# outlaw question



## helomech (Jan 21, 2012)

So I found a guy on C.L. that has 28x10x12 outlaws for sale. I am out of town so a buddy of mine is going to pick them up for me. So me being inquisitive I go on highlifters site to look at weight and they don't make a 28x10x12. All I see are 28x9.5x12's and 28x12x12's.
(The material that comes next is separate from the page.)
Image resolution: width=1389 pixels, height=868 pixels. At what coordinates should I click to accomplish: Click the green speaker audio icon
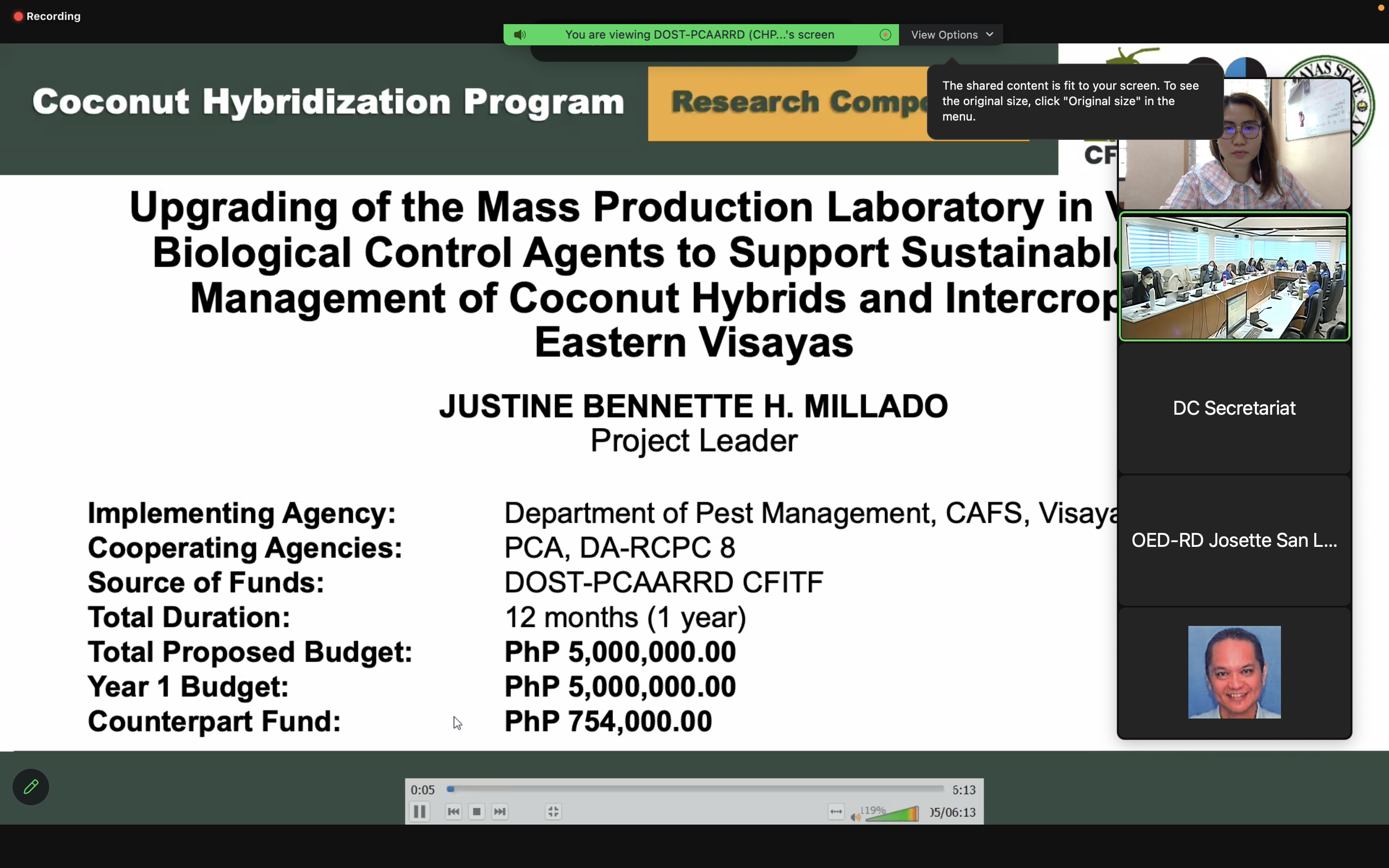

Am I missing something or could he be referring to the 9.5's as 10's.


----------



## Derek rhodes (Feb 3, 2012)

They made 3 28 outlaws 9.5 10 and 12 I think they just quit selling the 10s cuz they were a tad shorter than the others


----------



## filthyredneck (Feb 10, 2010)

Derek rhodes said:


> They made 3 28 outlaws 9.5 10 and 12 I think they just quit selling the 10s cuz they were a tad shorter than the others


Actually they made a 9.5, 10.5, and 12. I used to run all 10.5s on my old 650 SRA....but like mentioned above, HL discontinued the 10.5s.

-Killing Time Using Tapatalk-


----------



## helomech (Jan 21, 2012)

so they never made a 10? not even an older set.


----------



## Polaris425 (Dec 16, 2004)

a lot of people will refer to 9.5's and 10.5's as just 10's... it's fairly common on forums.


----------